谷歌违反通用数据保护条例，法国监管机构判罚5000万欧元

当地时间1月21日，法国的数据保护监管机构——国家信息与自由委员会（CNIL）向谷歌开出5000万欧元（约合5680万美元）的罚单，原因是谷歌没能遵守欧洲《通用数据保护条例》（GDPR）的要求。

谷歌成为了第一个因违反GDPR被判罚的大型科技公司。这也是欧盟网络数据隐私保护新规GDPR自2018年5月生效以来，欧洲监管机构判处的最大一笔罚款。

据英国金融时报当天报道，CNIL称，谷歌的用户无法完全理解该公司如何使用数据，因为它的信息披露过于“宽泛且模糊”，并且分布在不同的窗口和文档中。

该监管机构还对谷歌为了发送定向广告而征得用户同意的方法，提出了特别的担忧。

“由于谷歌提供的服务数量（约20个）、数据处理和整合的数量和性质，公司数据处理的运营规模尤其庞大，并具有侵入性。

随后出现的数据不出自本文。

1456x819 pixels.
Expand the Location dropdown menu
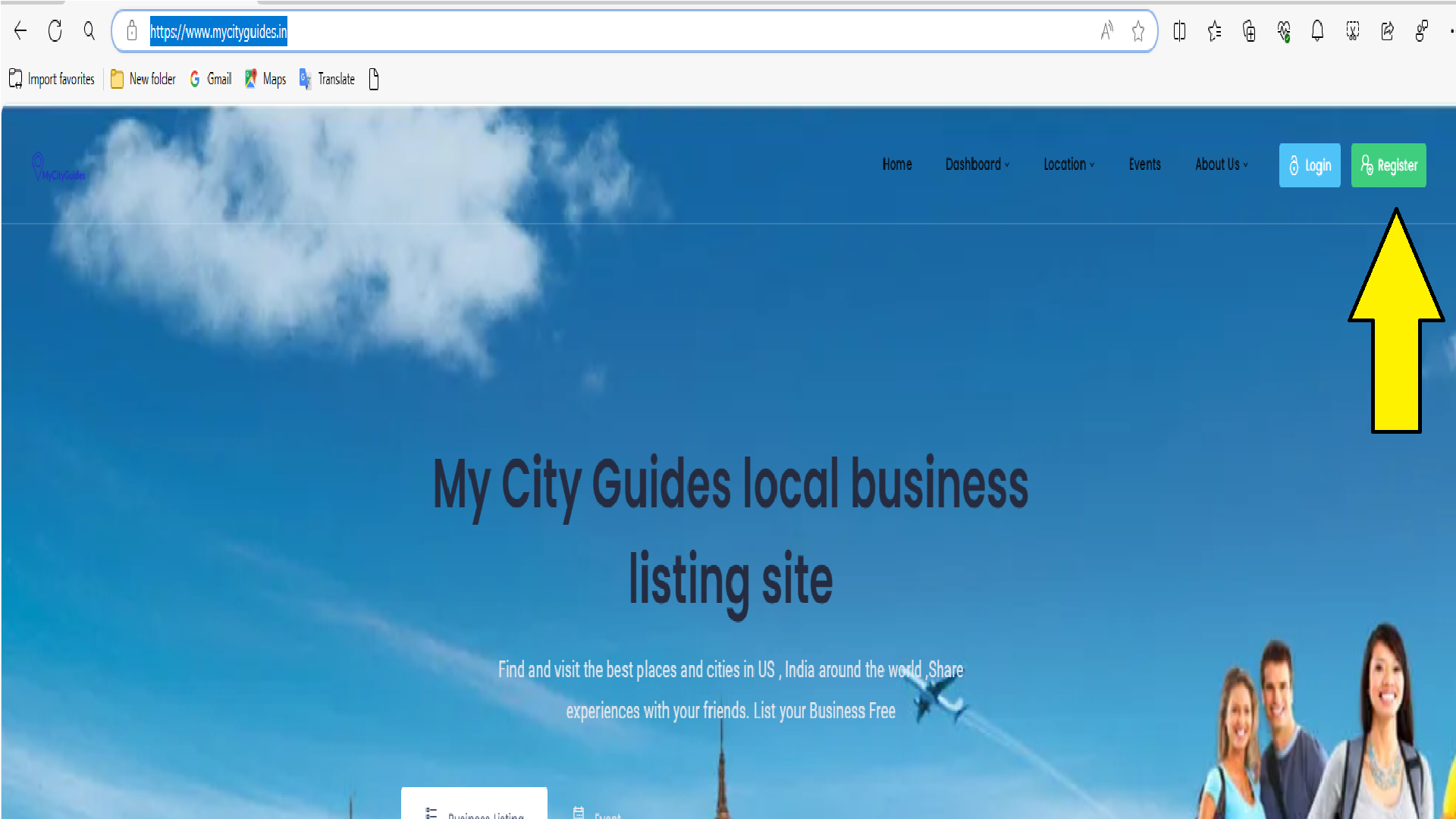point(1068,165)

”CNIL说：“由于无法了解这些（谷歌搜索、YouTube、家居、地图、应用商店、图片……）数据处理中涉及的多重服务、网页和应用，因此无法了解数据处理和整合的数量规模。”

据科技网站TheVerge当天报道，在GDPR的要求下，公司必须在收集用户信息之前获得用户的“真正同意”，这表示用户的同意必须是一个明确的选择过程，并且撤回同意也要能容易进行。

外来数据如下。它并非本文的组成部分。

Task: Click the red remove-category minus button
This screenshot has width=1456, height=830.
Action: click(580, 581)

CNIL认为，由于谷歌在其数据同意政策上没能向用户提供足够信息，也没有给予用户对自己信息如何使用的足够控制权，因此出具了这笔罚款。该监管机构还称，这些违规行为尚未被谷歌纠正。

上述报道评论称，尽管5000万欧元罚款看似很多，但这远未达到GDPR的最大罚款上限。如果违反GDPR情节严重，公司最高可被处以其全球年营业额4%的罚款。谷歌仅上个季度就赚了337.4亿美元，如按4%计算则高达数十亿美元。

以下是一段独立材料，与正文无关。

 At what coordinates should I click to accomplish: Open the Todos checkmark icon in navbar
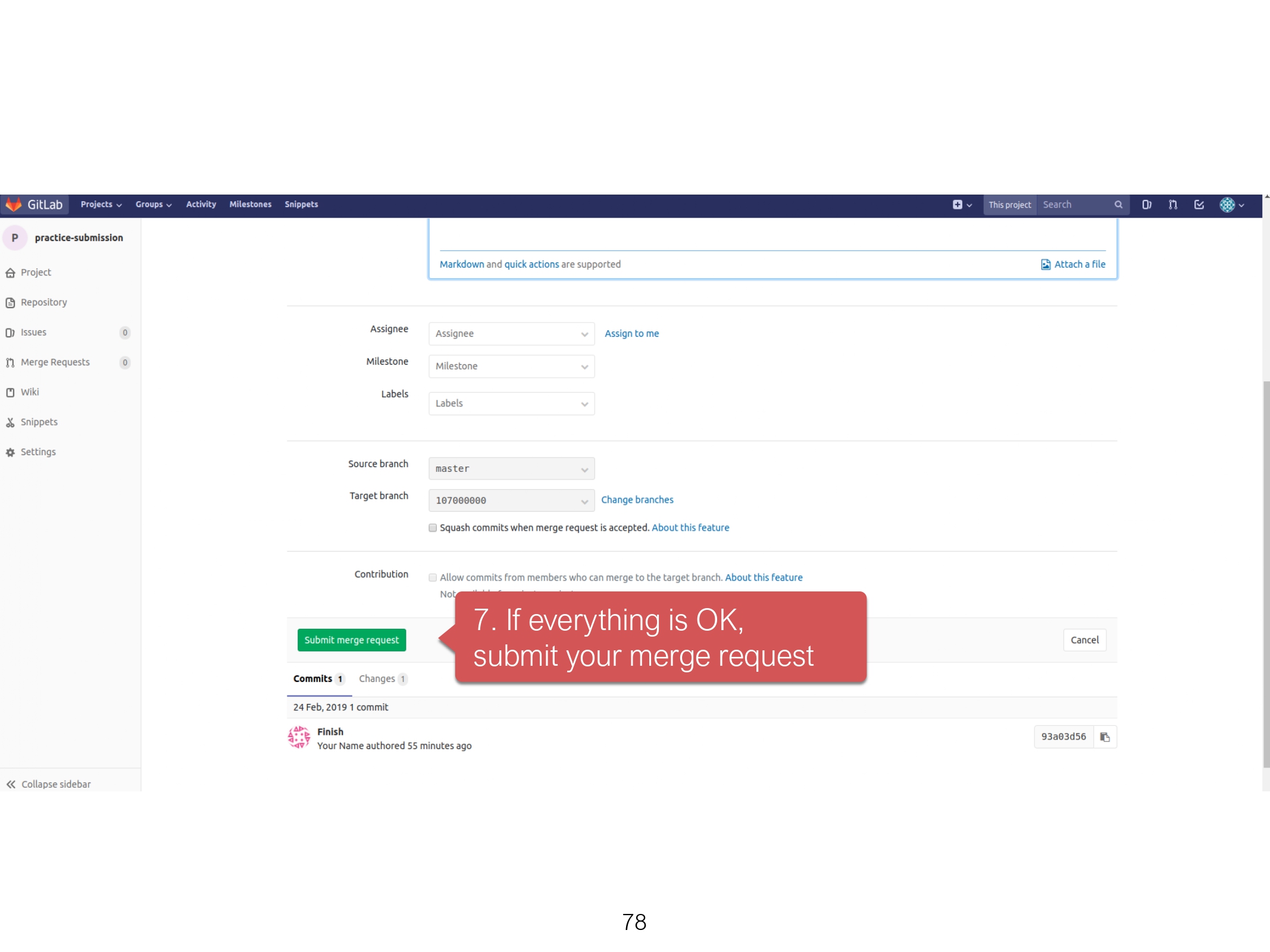(x=1199, y=205)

据英国金融时报报道，此次判罚将迫使谷歌重新考虑它将如何为欧洲数十亿美元的广告业务收集数据时寻求同意。

谷歌称，其正在“研究这一决定了我们下一步的决定”，并称“我们深切致力于达到这些期望和GDPR对同意的要求”。

分析师认为，CNIL的决定会通过确立GDPR应如何解读，而为一系列罚款铺平道路。GDPR是世界上影响最为深远的法律，要求“明确而知情的同意”，并给予了监管者判处高额罚款的权力。

“现在我们正经历着GDPR的执法时代，接下来将会有更多的罚款是毫无疑问的，只是个时间问题。”独立网络安全和隐私权研究者Lukasz Olejnik说：“第一个决定和罚款将非常重要，因为它能够定义GDPR在实践中的理解和执行方式，系统和软件设计的变化随后会跟上。”